*TRY IT*
Write out the part of the article on Florian Maier-Aichen's photograph from "AS a photographer, Ansel" to "head-on is apt.", word for word.

== EXTRACT

Florian Maier-Aichen gives broad powers to the camera.

July 16, 2007|Christopher Knight | Times Staff Writer

AS a photographer, Ansel Adams virtually owns Half Dome. The San Francisco landscapist, who died in 1984, took so many classic pictures of the Yosemite landmark during his 50-year career that his photographs virtually cemented its iconic status in the public imagination. Today, when your brain thinks Half Dome, chances are your mind's eye sees an Adams.

That's one reason it's especially gratifying to see Florian Maier-Aichen's new photograph of Half Dome. The work is a centerpiece of his small "Focus" show at the Museum of Contemporary Art's outpost at the Pacific Design Center, organized by curator Rebecca Morse. Ambition is always bracing to encounter in a young artist -- the German-born, L.A.-based photographer is 33 -- and Maier-Aichen has made the camera's awesome power to establish typologies of thought, perception and feeling a focus of his work. Engaging Adams head-on is apt.

There's another reason it's gratifying. "The best general view," which is the marvelously loaded title for his Half Dome image, is terrific.

The photograph is monumental -- 7 feet tall and nearly as wide -- and appropriate to both the craggy geological feature of the landscape and its outsized place in photographic history.

====
== MATERIAL SHOWN

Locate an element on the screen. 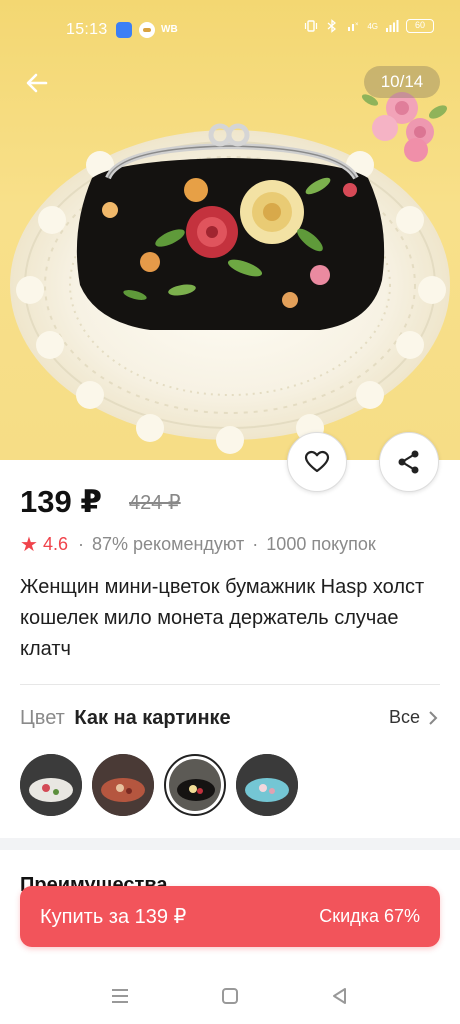 The image size is (460, 1024). menu-nav-button is located at coordinates (120, 996). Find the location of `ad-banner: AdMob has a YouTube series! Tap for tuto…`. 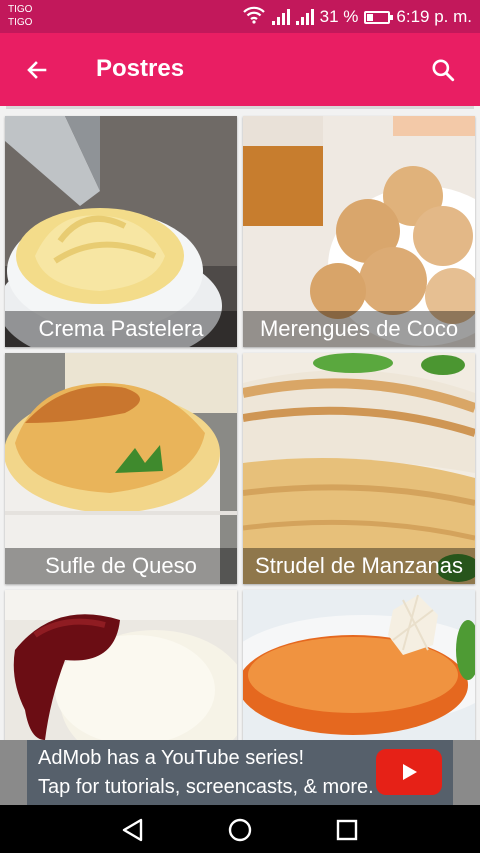

ad-banner: AdMob has a YouTube series! Tap for tuto… is located at coordinates (240, 772).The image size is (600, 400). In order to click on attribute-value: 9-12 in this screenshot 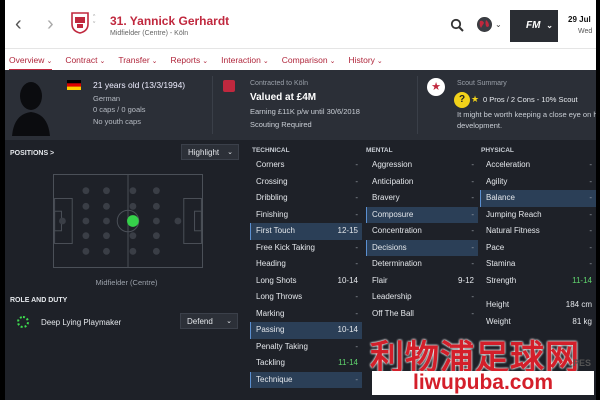, I will do `click(466, 280)`.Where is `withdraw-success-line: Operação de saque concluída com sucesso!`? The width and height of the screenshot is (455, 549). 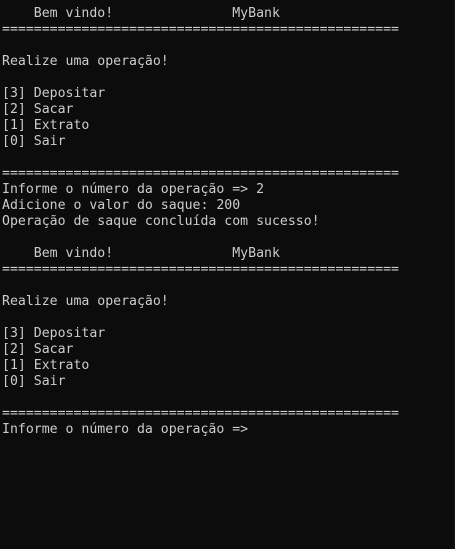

====

*ANSWER BOX*
AS a photographer, Ansel Adams virtually owns Half Dome. The San Francisco landscapist, who died in 1984, took so many classic pictures of the Yosemite landmark during his 50-year career that his photographs virtually cemented its iconic status in the public imagination. Today, when your brain thinks Half Dome, chances are your mind's eye sees an Adams.

That's one reason it's especially gratifying to see Florian Maier-Aichen's new photograph of Half Dome. The work is a centerpiece of his small "Focus" show at the Museum of Contemporary Art's outpost at the Pacific Design Center, organized by curator Rebecca Morse. Ambition is always bracing to encounter in a young artist -- the German-born, L.A.-based photographer is 33 -- and Maier-Aichen has made the camera's awesome power to establish typologies of thought, perception and feeling a focus of his work. Engaging Adams head-on is apt.